What am I doing wrong?
15 h 36 min
10 November 2009
Thanks Fabrice,
My apache mod_rewrite module was not enabled. Now it is enabled, and everything works !!
22 h 00 min
3 December 2009
First of all, thank you very much for this article, it was extremely helpful. After working with this implementation for some time I started to run into a lot of integration issues when upgrading to newer versions of WordPress until finally I decided to re-approach the entire implementation. As a result I was able to accomplish this same goal but in a way that doesn’t conflict with WordPress’s global variables or Symfony’s internationalization and I’ve written a post about it here: http://blog.codeclarity.com/2009/12/02/integrating-symfony-and-wordpress/. I wanted to be sure and let you know as I reference your article in mine, my implementation is just a few variations on yours and you were paramount in getting me going on this project. Thanks again.
3 h 10 min
3 December 2009
@nresni dit: If I can take your issue to mean that you can in fact get to the wp-login.php page but when you actually log in successfully you get a Symfony 404 page then all you need to do is set the default login page to be /wp-admin/index.php instead of just /wp-admin/. To do this find the following in wp-login.php:
$redirect_to = admin_url();
and replace it with:
$redirect_to = admin_url(‘index.php’);
and you should be good to go.
3 h 13 min
27 January 2010
Hi,
I am getting the below error
“Fatal error: Call to a member function register_handler() on a non-object in /var/www/html/pslsym_wordpress/plugins/sfWordpressPlugin/lib/vendor/wordpress/wp-includes/media.php on line 1208″
pls help
9 h 38 min
10 February 2010
the __() function of WordPress and symfony are conflicting..
Here is the solution :
rename wordpress’ __() function to wp__()

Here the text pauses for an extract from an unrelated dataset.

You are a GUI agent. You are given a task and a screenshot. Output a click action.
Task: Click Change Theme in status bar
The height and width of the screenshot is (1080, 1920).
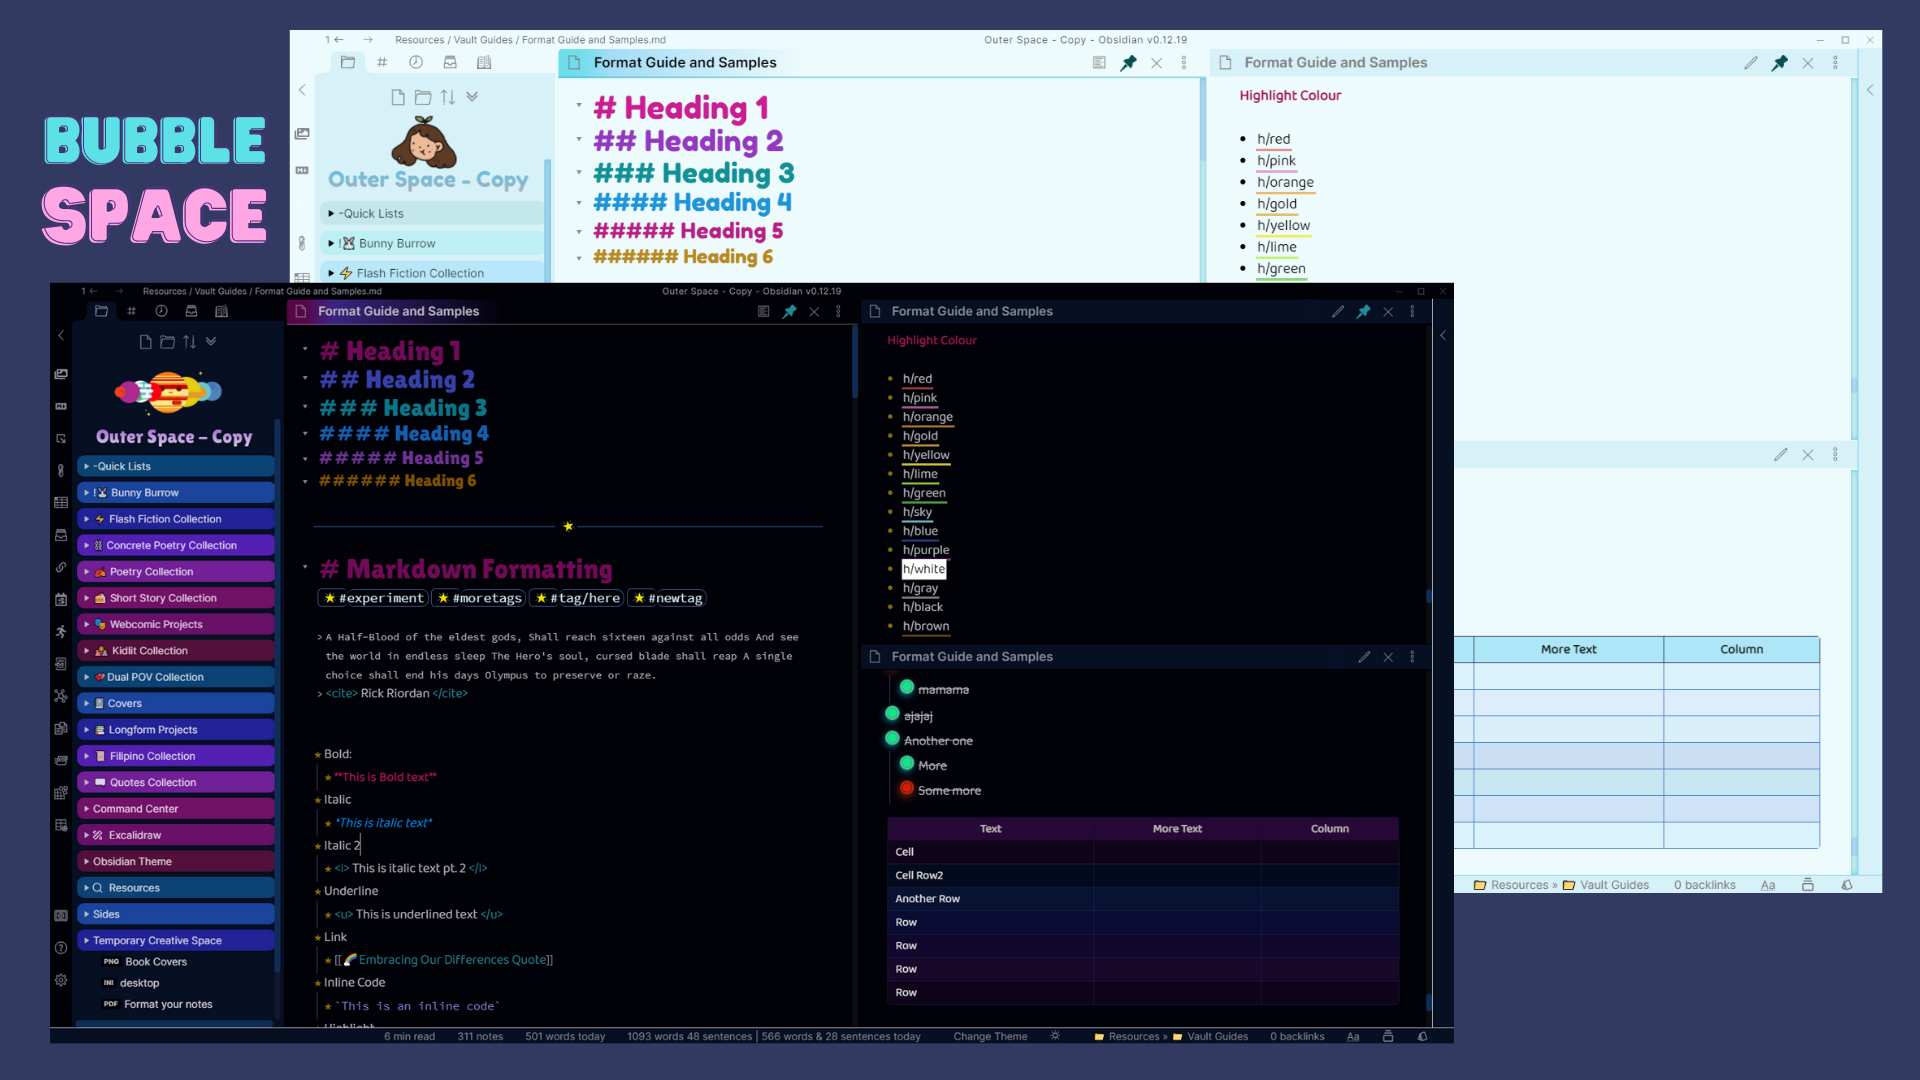[x=990, y=1036]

with Mac OS X, inside the wordpress folder, launch the find & replace function :
find . -name ‘*.php’ | xargs perl -pi -e ‘s/(\b)__(\b)/\1wp__\2/g’
0 h 03 min
4 March 2010
The easiest way to fix l10ni18n conflict is to replace all “__(” in WordPress source files with “__l18n(“.
15 h 29 min
18 May 2011
Hi
Not sure if this is still being monitored, been a while since the last post. I have followed the tutorial and have an issue.
I can log in fine but when going to the front on the blog I keep getitng redirected to /wp-admin/install.php
Any idea what I am missing.
Cheers
Steve
20 h 00 min
2 May 2012
Thanks great tutorial. I had to rename the function “esc_js” in wp, so I renamed it to “wp_esc_js”. Also you need to remove a whole lot of code from header.php from the template to get the titel from wordpress.